## PROMPT
Every record must be output verbatim in the reply.

━━━━

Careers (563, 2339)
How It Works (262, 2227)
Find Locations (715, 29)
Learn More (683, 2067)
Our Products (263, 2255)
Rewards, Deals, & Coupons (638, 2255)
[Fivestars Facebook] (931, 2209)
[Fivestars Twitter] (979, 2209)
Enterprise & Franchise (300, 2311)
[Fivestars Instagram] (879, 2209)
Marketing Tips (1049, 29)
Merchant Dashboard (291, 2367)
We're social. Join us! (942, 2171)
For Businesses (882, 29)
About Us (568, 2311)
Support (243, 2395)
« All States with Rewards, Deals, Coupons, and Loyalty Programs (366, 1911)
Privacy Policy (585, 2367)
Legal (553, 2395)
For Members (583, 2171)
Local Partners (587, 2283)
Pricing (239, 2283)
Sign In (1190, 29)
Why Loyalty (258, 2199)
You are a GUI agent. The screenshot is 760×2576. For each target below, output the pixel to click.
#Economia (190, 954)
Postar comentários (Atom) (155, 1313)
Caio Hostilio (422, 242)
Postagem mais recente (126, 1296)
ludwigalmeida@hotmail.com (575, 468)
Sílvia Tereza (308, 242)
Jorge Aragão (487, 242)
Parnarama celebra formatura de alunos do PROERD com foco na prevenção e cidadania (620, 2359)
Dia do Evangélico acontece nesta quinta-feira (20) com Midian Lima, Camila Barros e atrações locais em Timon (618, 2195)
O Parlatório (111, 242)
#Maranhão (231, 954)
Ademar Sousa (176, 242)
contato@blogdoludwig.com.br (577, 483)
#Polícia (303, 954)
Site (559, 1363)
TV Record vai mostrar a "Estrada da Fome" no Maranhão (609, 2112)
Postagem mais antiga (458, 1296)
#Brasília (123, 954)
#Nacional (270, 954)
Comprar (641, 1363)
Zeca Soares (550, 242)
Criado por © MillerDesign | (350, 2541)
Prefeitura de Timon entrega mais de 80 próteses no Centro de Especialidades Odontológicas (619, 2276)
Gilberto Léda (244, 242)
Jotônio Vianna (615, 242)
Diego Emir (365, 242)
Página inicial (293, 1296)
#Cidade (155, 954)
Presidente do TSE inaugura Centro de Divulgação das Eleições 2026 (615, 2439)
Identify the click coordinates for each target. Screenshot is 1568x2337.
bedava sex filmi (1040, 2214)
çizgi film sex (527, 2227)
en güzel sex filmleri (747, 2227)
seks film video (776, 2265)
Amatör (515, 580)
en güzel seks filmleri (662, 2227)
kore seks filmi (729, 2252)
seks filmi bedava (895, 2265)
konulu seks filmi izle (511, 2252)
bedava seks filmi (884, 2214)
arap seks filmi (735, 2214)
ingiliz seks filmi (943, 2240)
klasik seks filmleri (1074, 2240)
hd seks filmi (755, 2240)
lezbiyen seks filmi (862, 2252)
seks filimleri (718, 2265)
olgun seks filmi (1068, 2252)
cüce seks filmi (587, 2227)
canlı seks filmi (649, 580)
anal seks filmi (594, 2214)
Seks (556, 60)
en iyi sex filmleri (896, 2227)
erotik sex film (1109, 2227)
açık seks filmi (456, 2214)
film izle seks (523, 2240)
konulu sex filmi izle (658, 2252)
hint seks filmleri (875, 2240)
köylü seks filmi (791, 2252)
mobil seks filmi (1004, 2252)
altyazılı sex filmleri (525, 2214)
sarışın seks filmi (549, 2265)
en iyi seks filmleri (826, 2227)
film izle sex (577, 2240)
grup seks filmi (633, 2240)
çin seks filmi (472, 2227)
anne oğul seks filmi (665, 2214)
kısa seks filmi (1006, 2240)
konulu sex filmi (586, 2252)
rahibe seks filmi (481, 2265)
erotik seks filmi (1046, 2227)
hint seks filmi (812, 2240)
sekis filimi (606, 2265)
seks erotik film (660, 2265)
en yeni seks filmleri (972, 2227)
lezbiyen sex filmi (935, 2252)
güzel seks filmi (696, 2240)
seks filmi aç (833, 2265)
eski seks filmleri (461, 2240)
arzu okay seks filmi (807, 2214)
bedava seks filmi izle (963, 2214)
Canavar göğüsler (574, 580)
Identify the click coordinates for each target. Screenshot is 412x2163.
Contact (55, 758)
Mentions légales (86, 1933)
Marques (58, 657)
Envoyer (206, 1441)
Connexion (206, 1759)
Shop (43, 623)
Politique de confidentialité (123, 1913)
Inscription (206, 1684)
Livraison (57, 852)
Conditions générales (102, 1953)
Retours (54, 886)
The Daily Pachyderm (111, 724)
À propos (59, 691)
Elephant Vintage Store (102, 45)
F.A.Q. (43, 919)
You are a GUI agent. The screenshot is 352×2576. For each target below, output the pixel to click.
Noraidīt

━━━━

## TASK OUTPUT
Careers (563, 2339)
How It Works (262, 2227)
Find Locations (715, 29)
Learn More (683, 2067)
Our Products (263, 2255)
Rewards, Deals, & Coupons (638, 2255)
[Fivestars Facebook] (931, 2209)
[Fivestars Twitter] (979, 2209)
Enterprise & Franchise (300, 2311)
[Fivestars Instagram] (879, 2209)
Marketing Tips (1049, 29)
Merchant Dashboard (291, 2367)
We're social. Join us! (942, 2171)
For Businesses (882, 29)
About Us (568, 2311)
Support (243, 2395)
« All States with Rewards, Deals, Coupons, and Loyalty Programs (366, 1911)
Privacy Policy (585, 2367)
Legal (553, 2395)
For Members (583, 2171)
Local Partners (587, 2283)
Pricing (239, 2283)
Sign In (1190, 29)
Why Loyalty (258, 2199)
You are a GUI agent. The screenshot is 760×2576. For each target below, output the pixel to click.
#Economia (190, 954)
Postar comentários (Atom) (155, 1313)
Caio Hostilio (422, 242)
Postagem mais recente (126, 1296)
ludwigalmeida@hotmail.com (575, 468)
Sílvia Tereza (308, 242)
Jorge Aragão (487, 242)
Parnarama celebra formatura de alunos do PROERD com foco na prevenção e cidadania (620, 2359)
Dia do Evangélico acontece nesta quinta-feira (20) com Midian Lima, Camila Barros e atrações locais em Timon (618, 2195)
O Parlatório (111, 242)
#Maranhão (231, 954)
Ademar Sousa (176, 242)
contato@blogdoludwig.com.br (577, 483)
#Polícia (303, 954)
Site (559, 1363)
TV Record vai mostrar a "Estrada da Fome" no Maranhão (609, 2112)
Postagem mais antiga (458, 1296)
#Brasília (123, 954)
#Nacional (270, 954)
Comprar (641, 1363)
Zeca Soares (550, 242)
Criado por © MillerDesign | (350, 2541)
Prefeitura de Timon entrega mais de 80 próteses no Centro de Especialidades Odontológicas (619, 2276)
Gilberto Léda (244, 242)
Jotônio Vianna (615, 242)
Diego Emir (365, 242)
Página inicial (293, 1296)
#Cidade (155, 954)
Presidente do TSE inaugura Centro de Divulgação das Eleições 2026 (615, 2439)
Identify the click coordinates for each target. Screenshot is 1568x2337.
bedava sex filmi (1040, 2214)
çizgi film sex (527, 2227)
en güzel sex filmleri (747, 2227)
seks film video (776, 2265)
Amatör (515, 580)
en güzel seks filmleri (662, 2227)
kore seks filmi (729, 2252)
seks filmi bedava (895, 2265)
konulu seks filmi izle (511, 2252)
bedava seks filmi (884, 2214)
arap seks filmi (735, 2214)
ingiliz seks filmi (943, 2240)
klasik seks filmleri (1074, 2240)
hd seks filmi (755, 2240)
lezbiyen seks filmi (862, 2252)
seks filimleri (718, 2265)
olgun seks filmi (1068, 2252)
cüce seks filmi (587, 2227)
canlı seks filmi (649, 580)
anal seks filmi (594, 2214)
Seks (556, 60)
en iyi sex filmleri (896, 2227)
erotik sex film (1109, 2227)
açık seks filmi (456, 2214)
film izle seks (523, 2240)
konulu sex filmi izle (658, 2252)
hint seks filmleri (875, 2240)
köylü seks filmi (791, 2252)
mobil seks filmi (1004, 2252)
altyazılı sex filmleri (525, 2214)
sarışın seks filmi (549, 2265)
en iyi seks filmleri (826, 2227)
film izle sex (577, 2240)
grup seks filmi (633, 2240)
çin seks filmi (472, 2227)
anne oğul seks filmi (665, 2214)
kısa seks filmi (1006, 2240)
konulu sex filmi (586, 2252)
rahibe seks filmi (481, 2265)
erotik seks filmi (1046, 2227)
hint seks filmi (812, 2240)
sekis filimi (606, 2265)
seks erotik film (660, 2265)
en yeni seks filmleri (972, 2227)
lezbiyen sex filmi (935, 2252)
güzel seks filmi (696, 2240)
seks filmi aç (833, 2265)
eski seks filmleri (461, 2240)
arzu okay seks filmi (807, 2214)
bedava seks filmi izle (963, 2214)
Canavar göğüsler (574, 580)
Identify the click coordinates for each target. Screenshot is 412x2163.
Contact (55, 758)
Mentions légales (86, 1933)
Marques (58, 657)
Envoyer (206, 1441)
Connexion (206, 1759)
Shop (43, 623)
Politique de confidentialité (123, 1913)
Inscription (206, 1684)
Livraison (57, 852)
Conditions générales (102, 1953)
Retours (54, 886)
The Daily Pachyderm (111, 724)
À propos (59, 691)
Elephant Vintage Store (102, 45)
F.A.Q. (43, 919)
You are a GUI agent. The screenshot is 352×2576. For each target below, output the pixel to click.
Noraidīt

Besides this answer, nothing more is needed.